Основные мышцы во время приседаний — очень интересная тема. Приседания со штангой не только являются королем упражнений для ног, но и возможно ли, что приседания со штангой также являются королем основных упражнений? Если вы думаете, что планка — отличное упражнение для пресса, то вы действительно не поверите! Van den Tillaar et al. (2018) сравнили активацию корпуса между планкой до отказа и приседаниями со штангой 6ПМ. Оказалось, что прямые и косые мышцы живота активировались одинаково в обоих упражнениях; но мышцы, выпрямляющие позвоночник, были более активными в приседаниях со штангой на спине.Таким образом, спортсменам может быть лучше проводить больше времени на приседаниях и меньше на планках, чтобы увеличить силу и мощность своих ног и корпуса. Это резюмирует то, что я всегда говорил: если вы можете выполнять упражнение в течение нескольких минут, как некоторые люди любят делать планки в тренажерном зале, то это, вероятно, не очень эффективно. Приседания заставят вас надрать зад за секунды; Вам не нужно будет смотреть на часы, чтобы отсчитывать минуты. С другой стороны, ищете упражнения для кора? Прочтите статью о разработке шести упаковок абс .

Сжигание калорий и жира

Как известно, лучшими движениями для сжигания калорий и похудания являются движения всего тела. Ничто не дает такой силы, как старые приседания со штангой. Если ваша цель — похудеть, вам нужно включить как можно больше движений всего тела. Приседания со штангой на спине нацелены на многие мышцы и сжигают много калорий, что в конечном итоге приведет к потере жира. Приседания не так хороши, как бег на общее количество калорий; но, если вы можете включить приседания в какой-либо тип круговой тренировки, вы получите преимущества силовых тренировок плюс увеличенный расход калорий для достижения ваших целей по снижению веса.Чтобы узнать больше советов по снижению веса, не забудьте прочитать нашу статью о потере веса .

Сводка

Не все могут приседать.

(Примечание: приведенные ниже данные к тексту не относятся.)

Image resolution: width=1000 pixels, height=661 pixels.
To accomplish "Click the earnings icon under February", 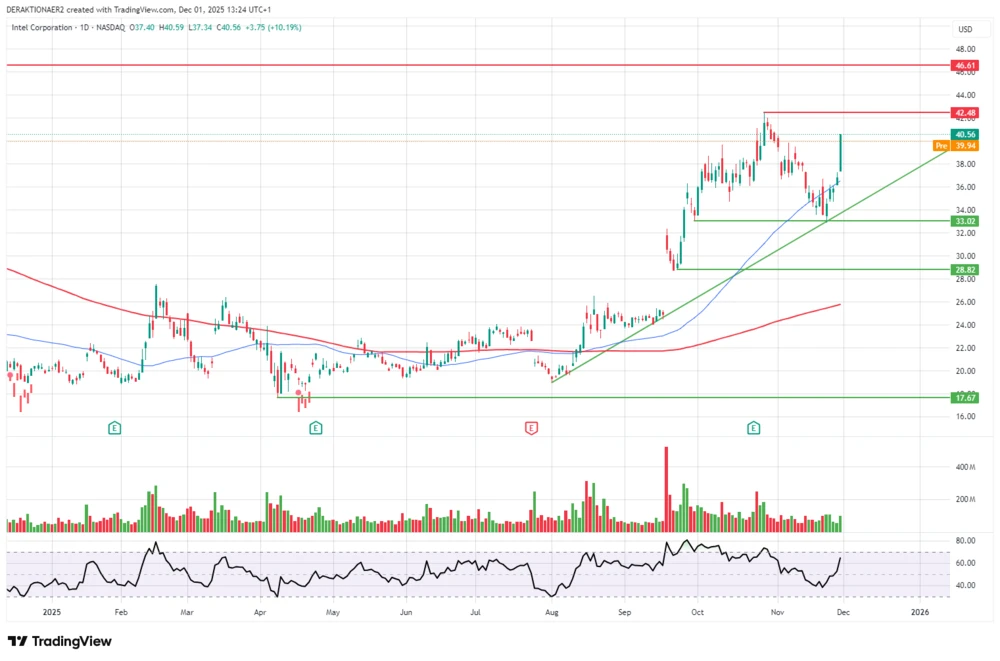I will point(114,427).
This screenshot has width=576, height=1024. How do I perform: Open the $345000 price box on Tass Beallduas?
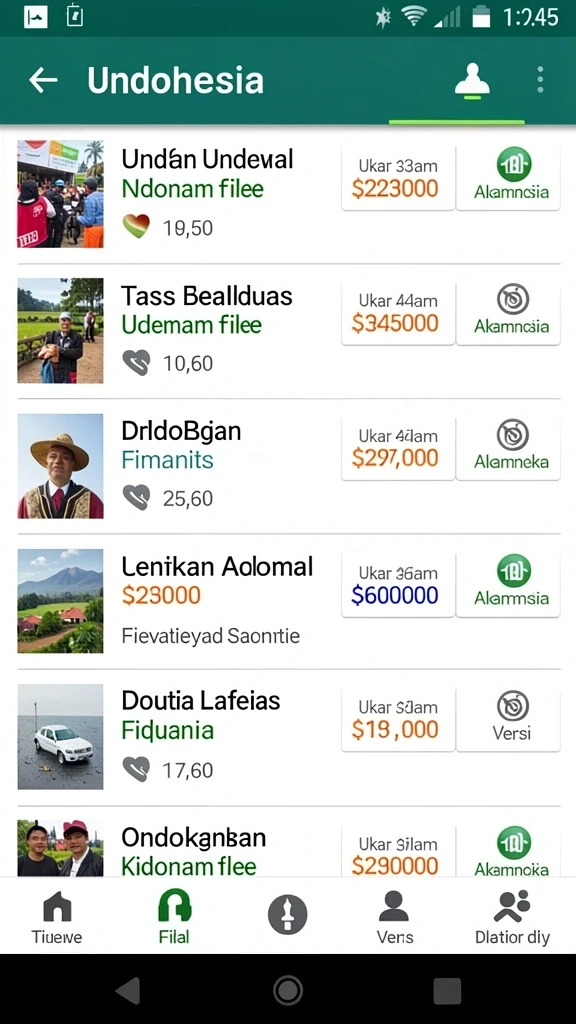point(398,313)
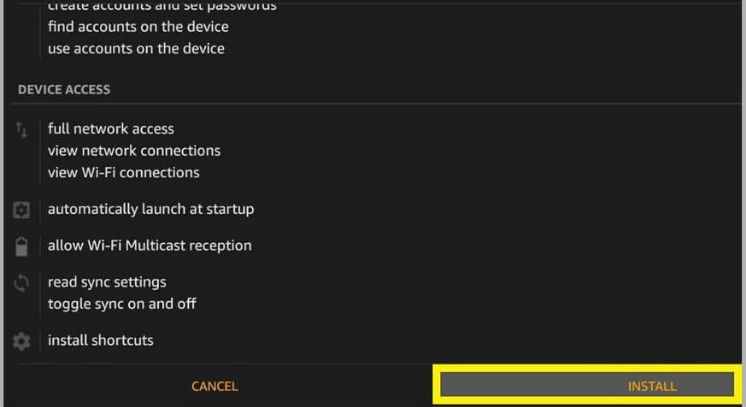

У некоторых из нас болит спина, колени или другие недуги, мешающие приседать. Но вернуться к приседаниям — отличная цель. Добавление приседаний к тренировкам дает много преимуществ. Перво-наперво исправьте спину, колени и остальную часть тела. Затем постепенно начните добавлять к своим тренировкам приседания с собственным весом.В конце концов, вы вернетесь к приседанию, как чемпион! Слушайте свое тело и слушайте своего врача или физиотерапевта, если вы получили травму. Действовать с осторожностью. Может быть, начнется с жима ногами . Кроме того, не забывайте о икрах и передней большеберцовой мышце. Прочтите наш блог о Мышцы нижних конечностей , чтобы освежить свои силы в икрах. Помните, знание — сила! Здоровья и приятных тренировок !!

Знание — сила

Хотите узнать больше? Эти статьи предназначены НЕ только для личных тренеров…они для ВСЕХ! Подпишитесь ниже, чтобы получать больше статей на свой почтовый ящик. Вы также будете время от времени получать код купона для нашего МАГАЗИН .

Или, если вы хотите поговорить с личным тренером о своих фитнес-целях, НАЖМИТЕ ЗДЕСЬ .

Написано

RAEscobar , инструктор и персональный тренер PFTA
НАЖМИТЕ ЗДЕСЬ для получения дополнительной информации о персональном обучении.

Источники:

Катеризано, Энтони и др. «Влияние глубины приседаний на ЭМГ-активность 4-х поверхностных мышц бедра и бедра». Журнал исследований силы и кондиционирования, вып. 16, нет. 3, август 2002 г., стр. 428–432.

синьориль Жозеф Ф .; Вебер, Брэд; Ролл, Брэд; Карузо, Джон Ф .; Левенштейн, Илька; Перри, Арлетт К. «Электромиографическое сравнение упражнений на приседания и разгибание колен». Журнал исследований силы и кондиционирования: вып.8, вып. 3, август 1994 г., стр. 178–183.

Sogabe, Akitoshi, et al. «Влияние ширины стойки на выработку энергии во время приседаний со штангой». Журнал исследований силы и кондиционирования (Липпинкотт Уильямс и Уилкинс), т.


Добавить комментарий

Ваш адрес email не будет опубликован.